====== Data provided

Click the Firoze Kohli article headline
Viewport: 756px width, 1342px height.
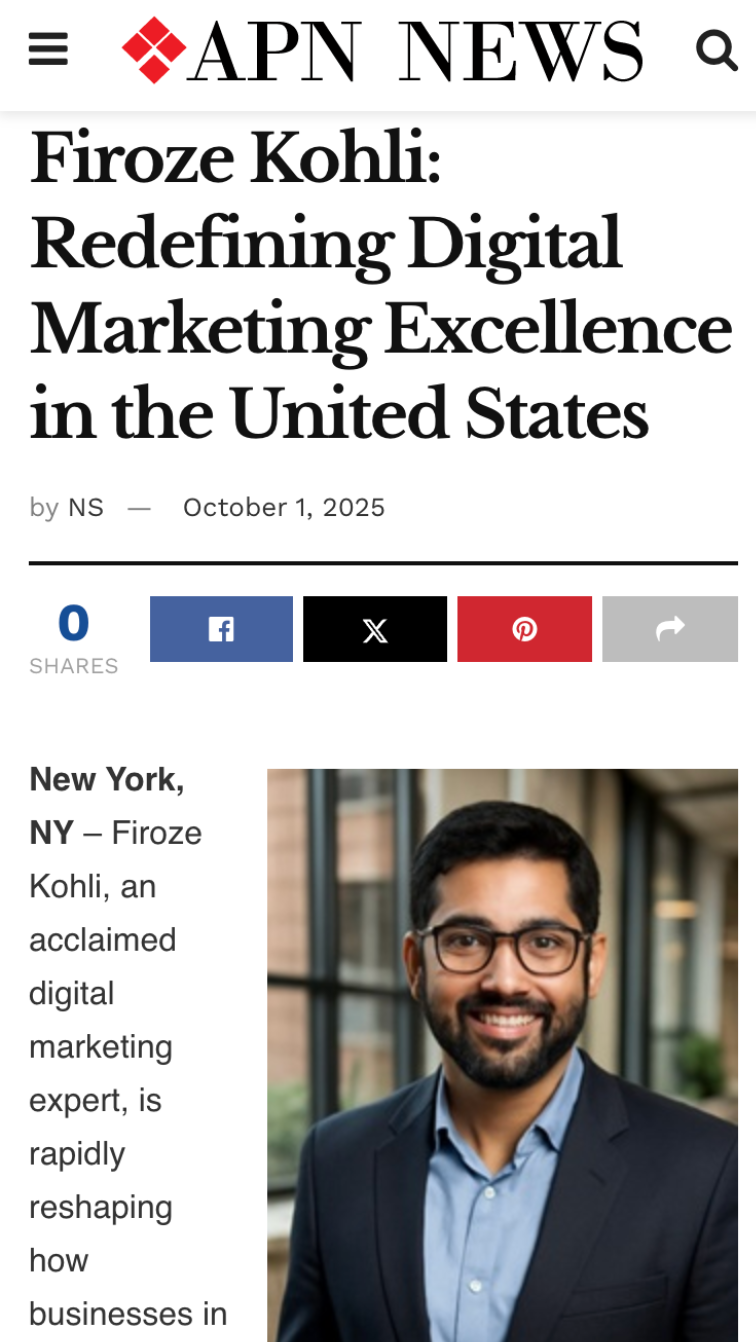(380, 285)
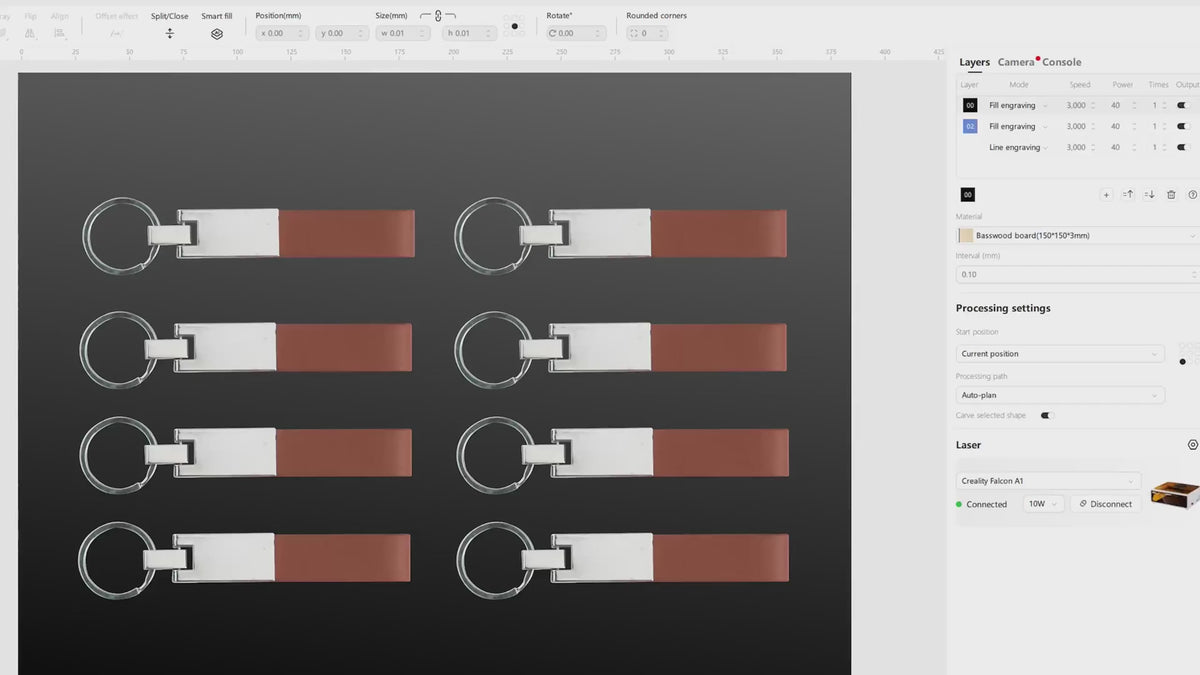
Task: Open layer help question mark icon
Action: coord(1192,195)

============

What is expected: Rewrite the records with "headline" swapped for "title" and everything else unchanged. Omit the pictures from your answer.

Response:
Click the Firoze Kohli article title
Viewport: 756px width, 1342px height.
(380, 285)
Task: Open layer help question mark icon
Action: coord(1192,195)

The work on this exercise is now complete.